Task to complete: Starting with the line containing "Click the red marker for Cloudflare" and going on through the line containing "point(70,464)", rewrite the lines below, swapping "red marker" for "red pin" and changing nothing else; leave the pictures out.

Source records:
[BEGIN]

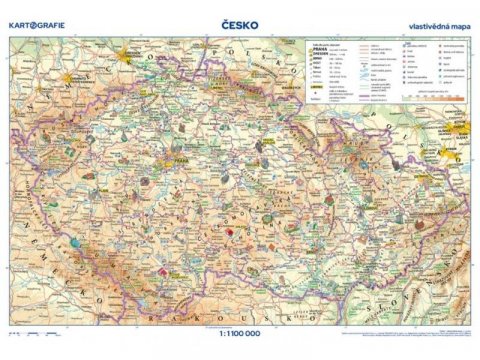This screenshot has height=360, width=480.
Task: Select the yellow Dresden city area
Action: [125, 59]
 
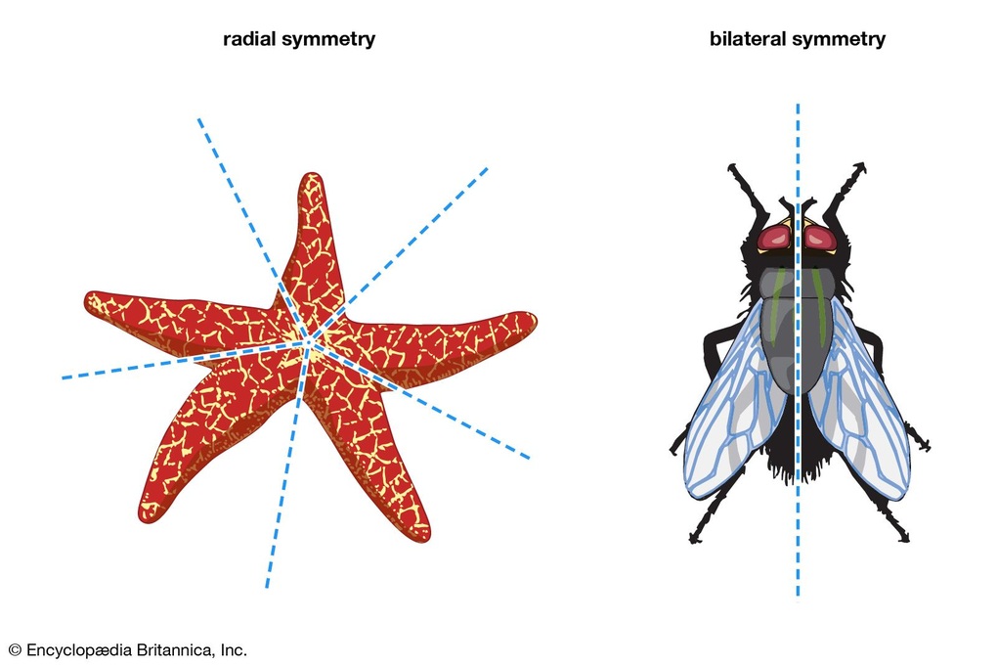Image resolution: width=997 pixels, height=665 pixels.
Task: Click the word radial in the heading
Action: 249,39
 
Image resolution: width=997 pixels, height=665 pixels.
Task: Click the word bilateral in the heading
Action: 748,39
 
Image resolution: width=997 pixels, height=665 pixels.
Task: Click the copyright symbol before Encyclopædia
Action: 16,650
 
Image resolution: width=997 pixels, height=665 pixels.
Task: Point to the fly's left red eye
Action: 774,239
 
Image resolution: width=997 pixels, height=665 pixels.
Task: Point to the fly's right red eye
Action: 821,239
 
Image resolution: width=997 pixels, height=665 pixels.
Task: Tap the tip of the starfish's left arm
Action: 86,299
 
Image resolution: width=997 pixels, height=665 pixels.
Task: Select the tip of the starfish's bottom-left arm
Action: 144,518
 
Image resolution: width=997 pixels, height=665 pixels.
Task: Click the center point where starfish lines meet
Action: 308,342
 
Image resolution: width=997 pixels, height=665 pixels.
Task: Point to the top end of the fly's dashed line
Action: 798,105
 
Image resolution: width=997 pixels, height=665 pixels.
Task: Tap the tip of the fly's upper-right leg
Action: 863,166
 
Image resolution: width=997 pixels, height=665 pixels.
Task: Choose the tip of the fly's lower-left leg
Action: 693,540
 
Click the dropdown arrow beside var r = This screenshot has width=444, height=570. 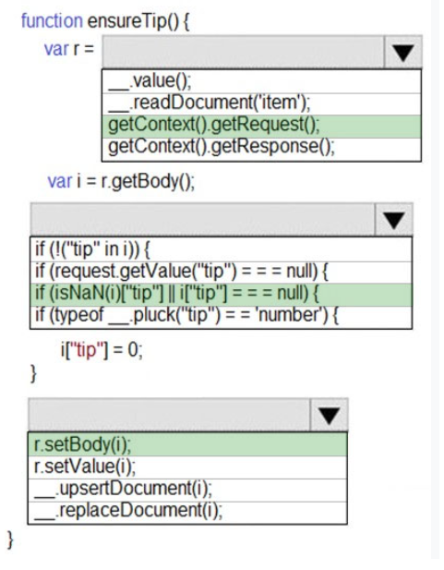pos(403,52)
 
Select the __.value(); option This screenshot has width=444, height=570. pos(150,80)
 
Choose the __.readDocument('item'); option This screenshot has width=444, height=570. pos(210,103)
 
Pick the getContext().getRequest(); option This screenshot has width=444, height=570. pos(214,125)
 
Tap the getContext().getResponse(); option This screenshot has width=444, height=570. pos(222,147)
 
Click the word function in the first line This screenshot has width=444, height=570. pos(52,20)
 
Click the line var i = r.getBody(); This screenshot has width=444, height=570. pos(121,181)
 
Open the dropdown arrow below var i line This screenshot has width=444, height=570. pos(394,220)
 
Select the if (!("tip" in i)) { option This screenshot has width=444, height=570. pos(92,249)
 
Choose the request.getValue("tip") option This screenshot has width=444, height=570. pos(182,272)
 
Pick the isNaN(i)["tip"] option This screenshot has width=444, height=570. pos(177,294)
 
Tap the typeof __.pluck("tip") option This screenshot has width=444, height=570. pos(187,315)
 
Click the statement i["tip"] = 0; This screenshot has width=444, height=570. pos(102,350)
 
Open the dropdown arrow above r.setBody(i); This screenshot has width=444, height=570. pos(330,415)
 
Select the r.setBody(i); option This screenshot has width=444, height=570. pos(82,444)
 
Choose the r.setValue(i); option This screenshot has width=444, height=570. pos(85,467)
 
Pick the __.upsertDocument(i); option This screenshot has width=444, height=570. pos(123,489)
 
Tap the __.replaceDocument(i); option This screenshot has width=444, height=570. pos(128,511)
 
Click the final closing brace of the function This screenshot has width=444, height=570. pos(10,540)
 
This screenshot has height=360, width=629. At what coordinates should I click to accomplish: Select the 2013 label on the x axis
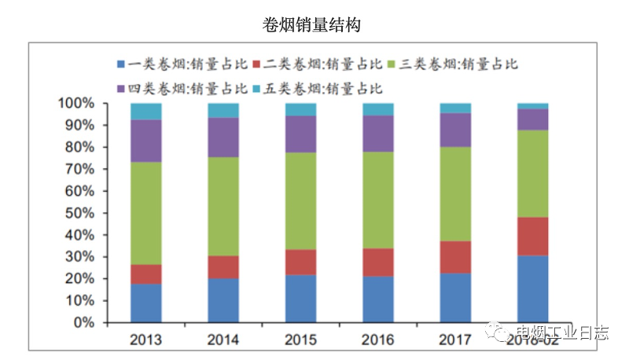coord(145,340)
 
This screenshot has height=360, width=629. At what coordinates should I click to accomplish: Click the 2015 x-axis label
coord(300,340)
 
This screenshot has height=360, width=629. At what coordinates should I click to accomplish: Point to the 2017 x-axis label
coord(455,340)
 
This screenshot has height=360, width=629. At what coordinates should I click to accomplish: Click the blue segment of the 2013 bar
coord(145,303)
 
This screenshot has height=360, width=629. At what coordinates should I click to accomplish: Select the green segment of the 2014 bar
coord(223,207)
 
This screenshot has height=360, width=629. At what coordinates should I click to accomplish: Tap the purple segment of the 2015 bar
coord(300,134)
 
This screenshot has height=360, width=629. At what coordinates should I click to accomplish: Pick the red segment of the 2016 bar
coord(377,263)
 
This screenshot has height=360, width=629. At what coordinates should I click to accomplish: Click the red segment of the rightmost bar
coord(532,236)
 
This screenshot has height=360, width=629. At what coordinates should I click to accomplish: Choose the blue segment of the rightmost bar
coord(532,288)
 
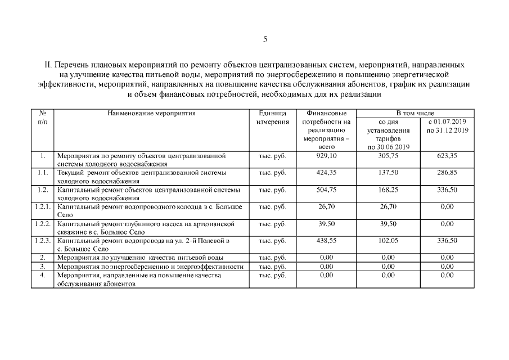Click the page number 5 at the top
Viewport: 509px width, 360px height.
point(265,39)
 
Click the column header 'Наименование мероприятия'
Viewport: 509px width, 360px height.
point(151,113)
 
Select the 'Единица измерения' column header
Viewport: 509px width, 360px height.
point(272,117)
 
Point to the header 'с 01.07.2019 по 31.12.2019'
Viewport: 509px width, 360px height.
point(447,125)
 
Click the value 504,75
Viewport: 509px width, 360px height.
point(326,190)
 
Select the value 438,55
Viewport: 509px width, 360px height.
point(326,240)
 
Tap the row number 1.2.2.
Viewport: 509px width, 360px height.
point(43,223)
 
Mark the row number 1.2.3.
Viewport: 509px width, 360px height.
point(43,240)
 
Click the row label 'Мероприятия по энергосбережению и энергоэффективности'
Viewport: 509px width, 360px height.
point(150,266)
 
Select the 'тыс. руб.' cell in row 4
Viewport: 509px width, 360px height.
point(272,275)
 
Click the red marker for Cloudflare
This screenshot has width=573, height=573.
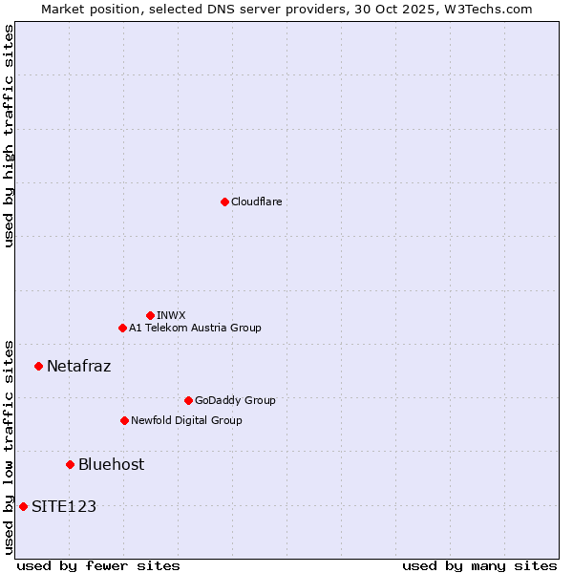point(224,202)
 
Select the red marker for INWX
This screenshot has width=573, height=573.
point(150,315)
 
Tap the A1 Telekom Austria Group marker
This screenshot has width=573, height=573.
point(122,328)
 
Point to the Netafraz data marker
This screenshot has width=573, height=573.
point(38,366)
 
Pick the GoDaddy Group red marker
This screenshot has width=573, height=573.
point(188,400)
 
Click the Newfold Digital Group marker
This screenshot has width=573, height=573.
point(124,420)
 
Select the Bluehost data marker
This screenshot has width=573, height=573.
point(70,464)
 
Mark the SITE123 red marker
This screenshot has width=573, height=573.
point(23,506)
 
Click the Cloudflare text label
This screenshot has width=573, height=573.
point(257,202)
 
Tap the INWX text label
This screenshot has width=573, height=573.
point(172,315)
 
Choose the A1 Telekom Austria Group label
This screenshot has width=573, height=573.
point(195,328)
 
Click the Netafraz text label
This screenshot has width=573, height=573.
point(79,366)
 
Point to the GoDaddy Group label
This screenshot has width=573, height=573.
point(235,400)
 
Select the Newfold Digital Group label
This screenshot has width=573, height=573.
point(186,420)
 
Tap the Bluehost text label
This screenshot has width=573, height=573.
point(112,464)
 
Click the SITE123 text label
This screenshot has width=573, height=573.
point(64,506)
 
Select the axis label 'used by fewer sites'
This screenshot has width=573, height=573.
point(98,565)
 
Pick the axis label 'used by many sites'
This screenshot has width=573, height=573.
point(479,565)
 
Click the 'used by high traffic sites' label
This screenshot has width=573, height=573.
point(9,136)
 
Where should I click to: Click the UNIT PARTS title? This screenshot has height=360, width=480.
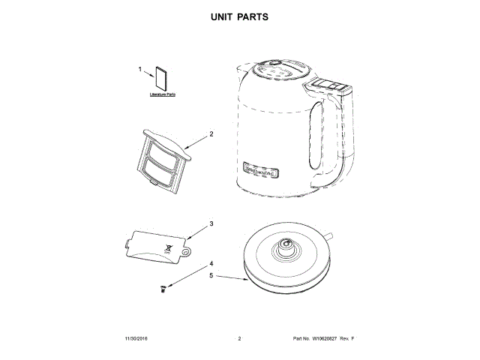pos(239,16)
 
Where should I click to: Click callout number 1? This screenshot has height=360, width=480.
pos(140,69)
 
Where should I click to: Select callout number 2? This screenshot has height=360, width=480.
pos(212,134)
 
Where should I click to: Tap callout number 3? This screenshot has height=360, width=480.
pos(212,224)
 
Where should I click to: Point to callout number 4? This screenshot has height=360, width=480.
pos(212,264)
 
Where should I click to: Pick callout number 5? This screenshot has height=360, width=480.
pos(212,275)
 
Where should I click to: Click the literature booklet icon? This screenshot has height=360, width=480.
pos(161,79)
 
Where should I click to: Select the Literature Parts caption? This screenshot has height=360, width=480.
pos(161,95)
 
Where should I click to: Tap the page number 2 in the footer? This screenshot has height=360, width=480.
pos(238,340)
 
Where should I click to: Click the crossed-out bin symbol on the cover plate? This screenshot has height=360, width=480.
pos(170,247)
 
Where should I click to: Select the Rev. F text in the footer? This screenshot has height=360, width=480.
pos(346,340)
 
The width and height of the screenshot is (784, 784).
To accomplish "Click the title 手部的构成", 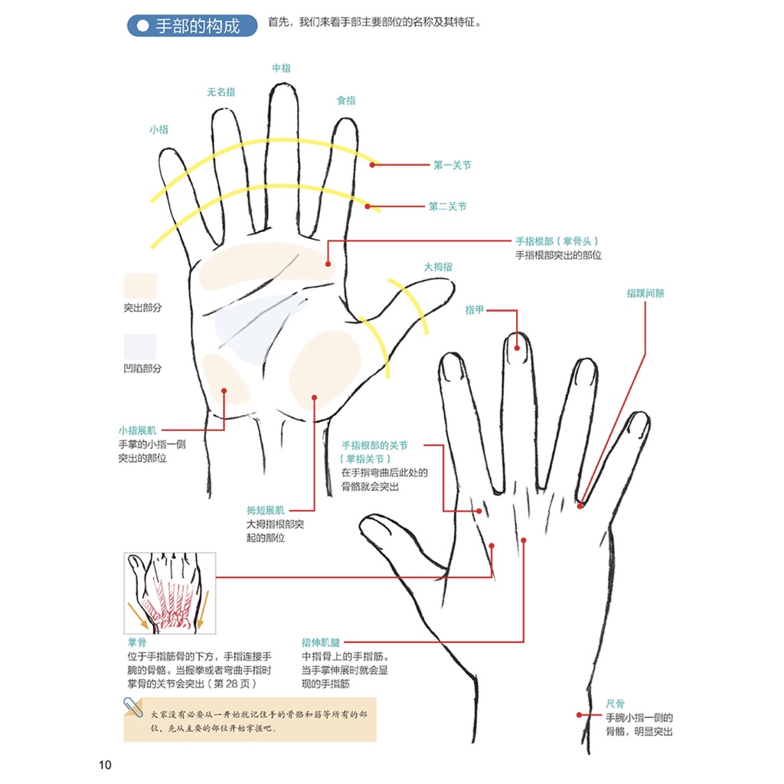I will [x=198, y=26].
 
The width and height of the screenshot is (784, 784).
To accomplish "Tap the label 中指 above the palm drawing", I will [x=282, y=68].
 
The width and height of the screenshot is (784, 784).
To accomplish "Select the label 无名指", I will [x=221, y=92].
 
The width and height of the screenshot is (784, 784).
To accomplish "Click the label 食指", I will [x=346, y=100].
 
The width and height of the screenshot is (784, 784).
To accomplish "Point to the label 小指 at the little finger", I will [x=158, y=129].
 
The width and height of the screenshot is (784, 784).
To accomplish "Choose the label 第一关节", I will [x=452, y=165].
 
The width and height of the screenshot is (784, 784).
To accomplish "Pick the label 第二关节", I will [x=447, y=207].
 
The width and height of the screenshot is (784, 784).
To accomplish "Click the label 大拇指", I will [x=438, y=267].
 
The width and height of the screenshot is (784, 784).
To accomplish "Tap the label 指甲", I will [x=475, y=310].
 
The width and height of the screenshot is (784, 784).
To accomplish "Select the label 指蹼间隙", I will [x=645, y=293].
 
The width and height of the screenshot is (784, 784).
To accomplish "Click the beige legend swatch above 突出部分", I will [x=140, y=286].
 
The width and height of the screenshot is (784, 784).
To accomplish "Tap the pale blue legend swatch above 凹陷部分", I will [x=140, y=347].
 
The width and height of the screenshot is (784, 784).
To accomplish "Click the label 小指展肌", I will [x=137, y=431].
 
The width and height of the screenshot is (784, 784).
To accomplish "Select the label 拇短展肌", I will [x=265, y=510].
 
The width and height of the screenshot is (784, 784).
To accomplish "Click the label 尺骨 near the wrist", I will [x=615, y=704].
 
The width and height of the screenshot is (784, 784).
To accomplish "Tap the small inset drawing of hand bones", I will [x=169, y=593].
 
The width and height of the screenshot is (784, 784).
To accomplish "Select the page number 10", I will [x=106, y=765].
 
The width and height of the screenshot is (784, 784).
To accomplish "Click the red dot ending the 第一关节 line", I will [x=373, y=164].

[END]

Exercise answer:
Click the red pin for Cloudflare
This screenshot has width=573, height=573.
point(224,202)
 
Select the red pin for INWX
This screenshot has width=573, height=573.
point(150,315)
 
Tap the A1 Telekom Austria Group marker
This screenshot has width=573, height=573.
point(122,328)
 
Point to the Netafraz data marker
This screenshot has width=573, height=573.
point(38,366)
 
Pick the GoDaddy Group red pin
This screenshot has width=573, height=573.
point(188,400)
 
Click the Newfold Digital Group marker
This screenshot has width=573, height=573.
point(124,420)
 
Select the Bluehost data marker
This screenshot has width=573, height=573.
point(70,464)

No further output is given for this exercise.